Produce a verbatim transcription of the records below, beginning at the line containing "The width and height of the screenshot is (2552, 1312)." and ending at the final line; include only those lines.

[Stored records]

= = = =

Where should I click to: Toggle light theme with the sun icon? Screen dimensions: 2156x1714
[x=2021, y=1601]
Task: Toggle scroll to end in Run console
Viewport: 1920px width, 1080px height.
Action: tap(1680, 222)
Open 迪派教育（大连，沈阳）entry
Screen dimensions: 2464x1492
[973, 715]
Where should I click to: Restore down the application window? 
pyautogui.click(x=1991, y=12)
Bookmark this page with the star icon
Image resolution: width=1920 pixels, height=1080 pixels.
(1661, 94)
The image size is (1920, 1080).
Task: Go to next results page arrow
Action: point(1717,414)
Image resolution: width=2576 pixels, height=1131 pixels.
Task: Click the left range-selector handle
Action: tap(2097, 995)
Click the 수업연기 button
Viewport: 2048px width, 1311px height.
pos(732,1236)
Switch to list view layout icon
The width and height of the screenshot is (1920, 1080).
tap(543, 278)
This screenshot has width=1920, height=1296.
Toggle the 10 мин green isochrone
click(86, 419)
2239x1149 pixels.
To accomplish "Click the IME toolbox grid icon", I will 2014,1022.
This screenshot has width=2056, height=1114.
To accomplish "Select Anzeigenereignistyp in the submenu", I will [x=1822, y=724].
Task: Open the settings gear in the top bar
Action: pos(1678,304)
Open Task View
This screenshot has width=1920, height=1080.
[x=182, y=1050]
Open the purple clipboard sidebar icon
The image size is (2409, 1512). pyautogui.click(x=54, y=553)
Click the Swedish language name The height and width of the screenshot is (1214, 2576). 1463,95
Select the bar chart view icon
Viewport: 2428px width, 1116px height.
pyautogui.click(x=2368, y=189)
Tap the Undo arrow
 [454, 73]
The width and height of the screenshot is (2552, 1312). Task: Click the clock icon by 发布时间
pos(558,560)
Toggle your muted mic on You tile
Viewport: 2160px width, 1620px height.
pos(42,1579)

= = = =

[RESULT OF THE EXERCISE]:
The width and height of the screenshot is (2552, 1312). Task: Click the clock icon by 发布时间
pos(558,560)
Toggle your muted mic on You tile
Viewport: 2160px width, 1620px height.
pos(42,1579)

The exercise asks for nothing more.